Gemma Collins falls down a hole at the Radio 1 Teen Choice Awards (October)
TOWIE star Gemma Collins reached peak Gemma Collins at the Radio 1 Teen Awards when, in the middle of presenting a prize, she literally fell down a hole. Collins had been announcing Love Island as the winner of the best TV show category when a trap door opened up beside her to welcome the winners on stage. Collins didn't see the hole and tumbled right into it, legs akimbo, before the bemused Love Islanders had to drag her out.
Laura finds Liar Andrew's recordings (October)
The audience knew of Andrew Earlham’s guilt after just three episodes of Liar and spent the agonising second half of the series watching Joanne Froggatt’s Laura attempt to prove it. Minutes before the series’ conclusion, she succeeded – digging out reams of memory cards from his mother’s shed. It was the evidence needed to prove him a rapist and send him behind bars but in a nerve-shredding sequence, Andrew himself became aware of her discovery. Would he make a last-ditch attempt to thwart her?
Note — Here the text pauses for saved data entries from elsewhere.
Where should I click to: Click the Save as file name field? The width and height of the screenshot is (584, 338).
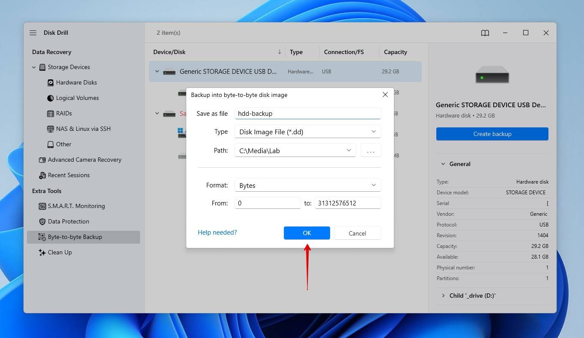pyautogui.click(x=307, y=114)
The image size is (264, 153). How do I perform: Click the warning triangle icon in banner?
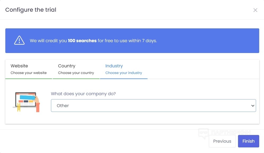19,41
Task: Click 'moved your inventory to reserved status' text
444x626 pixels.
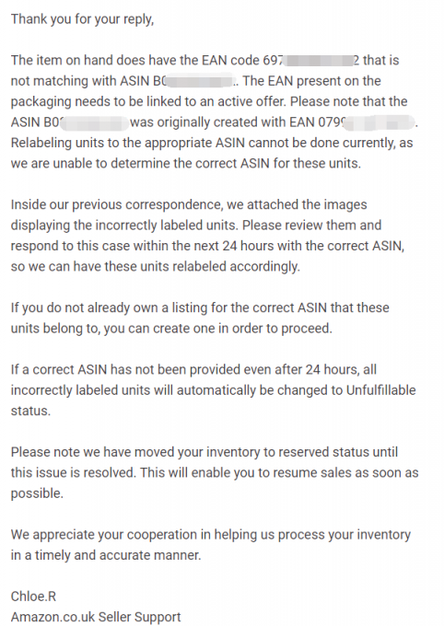Action: coord(251,452)
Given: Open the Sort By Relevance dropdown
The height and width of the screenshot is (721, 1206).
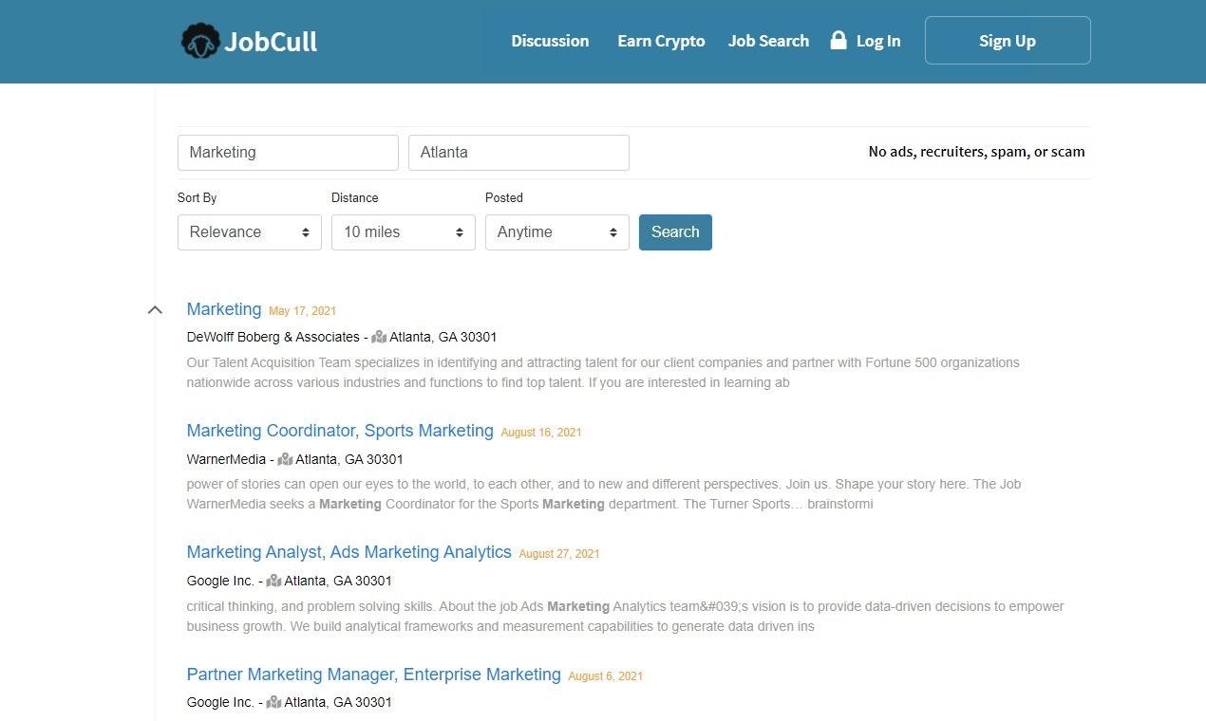Looking at the screenshot, I should point(249,232).
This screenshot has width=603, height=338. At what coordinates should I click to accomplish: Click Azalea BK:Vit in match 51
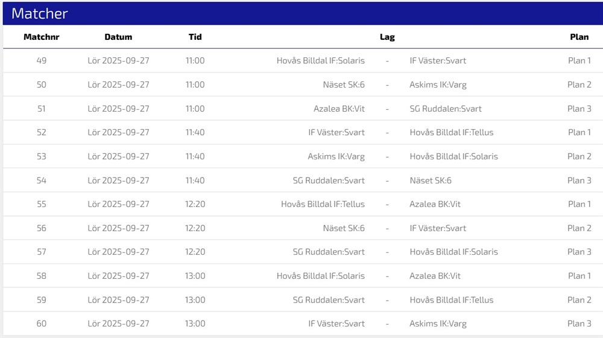point(339,109)
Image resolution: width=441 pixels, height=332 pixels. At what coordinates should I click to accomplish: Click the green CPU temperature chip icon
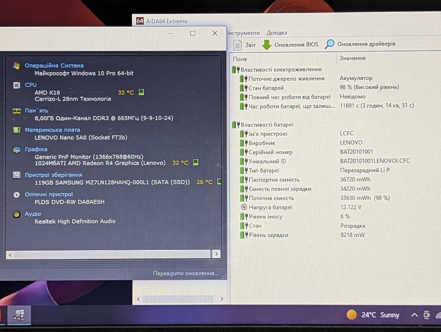point(141,92)
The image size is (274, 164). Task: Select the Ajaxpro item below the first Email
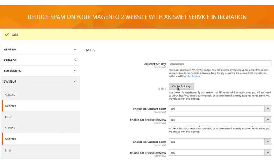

George Gently's death (October)
Inspector George Gently did not go gently into the night. Martin Shaw’s character was shot in the back on an empty beach just seconds after delivering the evidence that would expose the authorities for their corruption – his own parting shot, if you will. Staggering towards the sea with a bullet wound in his shoulder, he saw the figure of his dead wife and cried out his final word – “Isabella.” We choked back tears as his distraught protégés DI John Bacchus (Lee Ingleby) and Sergeant Rachel Coles (Lisa McGrillis) arrived to find their mentor dead on the ground.
Strictly's Craig pulls off a flawless Bruno Tonioli impression (October)
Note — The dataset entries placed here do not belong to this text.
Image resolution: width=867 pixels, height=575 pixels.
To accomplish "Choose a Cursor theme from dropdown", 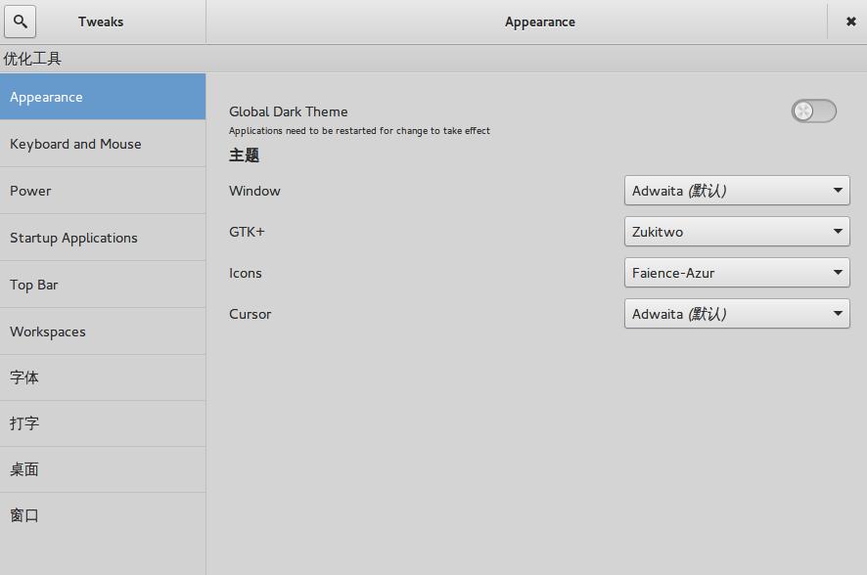I will pyautogui.click(x=736, y=314).
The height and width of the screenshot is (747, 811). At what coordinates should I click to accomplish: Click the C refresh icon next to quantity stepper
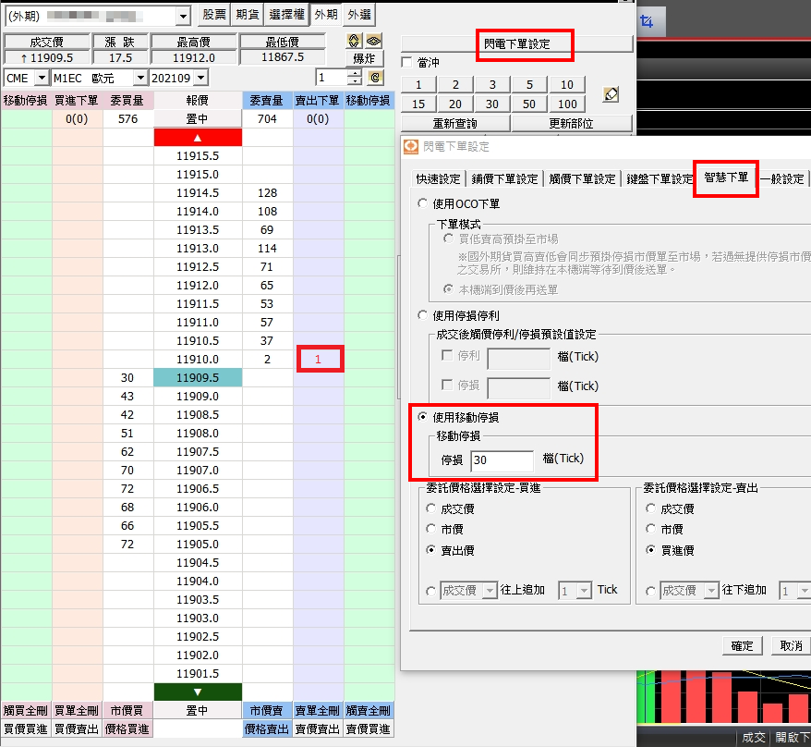point(375,78)
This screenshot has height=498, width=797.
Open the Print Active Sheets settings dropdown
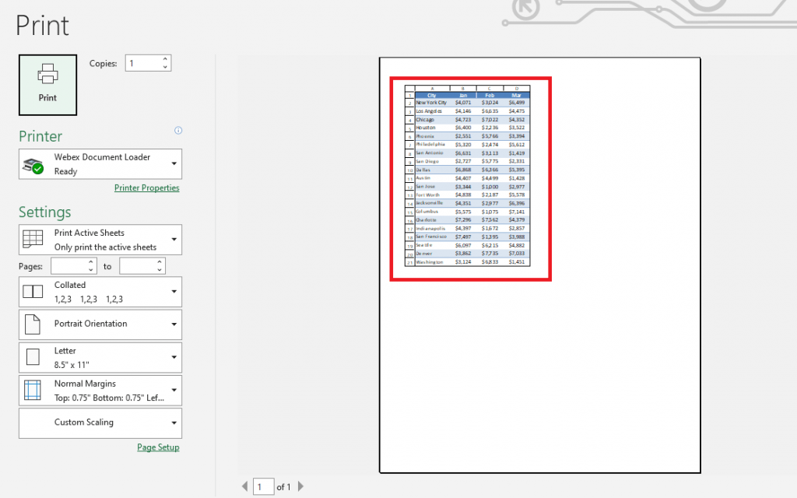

Ed Balls’ Gangnam Style, Ann Widdecombe being thrown around like Big Bird… we’d thought we’d seen it all over the years on Strictly Come Dancing. And then the unthinkable happened - twice. Bruno Tonioli was absent from the judging panel for one week in November, so Craig Revel Horwood took it upon himself to fill the void, delivering a faultless impression of his judging brother Bruno. And then, following Debbie McGee’s Tango in week seven, he slowly got up from his chair, walked around to the other side of the judges’ desk and literally bowed down at her feet. It was FAB-U-LOUS.
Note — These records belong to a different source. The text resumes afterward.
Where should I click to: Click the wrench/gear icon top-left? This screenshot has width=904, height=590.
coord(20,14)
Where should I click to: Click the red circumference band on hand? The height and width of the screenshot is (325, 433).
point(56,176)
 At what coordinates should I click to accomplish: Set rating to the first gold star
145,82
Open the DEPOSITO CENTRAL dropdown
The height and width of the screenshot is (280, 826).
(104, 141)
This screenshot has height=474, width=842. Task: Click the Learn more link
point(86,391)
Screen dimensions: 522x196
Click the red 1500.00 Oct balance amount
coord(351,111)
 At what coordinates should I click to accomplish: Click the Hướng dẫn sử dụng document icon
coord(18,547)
Blue Planet II’s pilot whale mother mourns her dead baby (November)
This series has given us so many amazing moments – from the deep-sea fish with the transparent head to the deadly Bobbit worm – but the mourning pilot whale mother forlornly carrying her dead baby, poisoned by plastic pollution, was the one that had viewers holding back tears and hammered home Blue Planet’s all-important environmental message.
Prince Harry and Meghan Markle's engagement interview (November)
Royalist or not, it is humanly impossible to watch Prince Harry and Meghan Markle’s 20-minute engagement interview without smiling. After news of their engagement broke the internet, the pair spoke to the BBC’s Mishal Hussain in their first joint TV interview, revealing they met on a blind date after being matched by a friend. After that, the rest was history – the corgis "took to her straight away" and she got the Queen’s seal of approval. A truly royal initiation.
I'm A Celebrity's #StrawberryGate (December)
Is this the most heinous crime ever committed in 15 years in the I’m a Celebrity jungle? That’s how many viewers saw it as, in a first for the show, Amir Khan cajoled Iain Lee into scoffing a prize of strawberries and cream meant for the entire camp. Guilt, confessions and recriminations followed.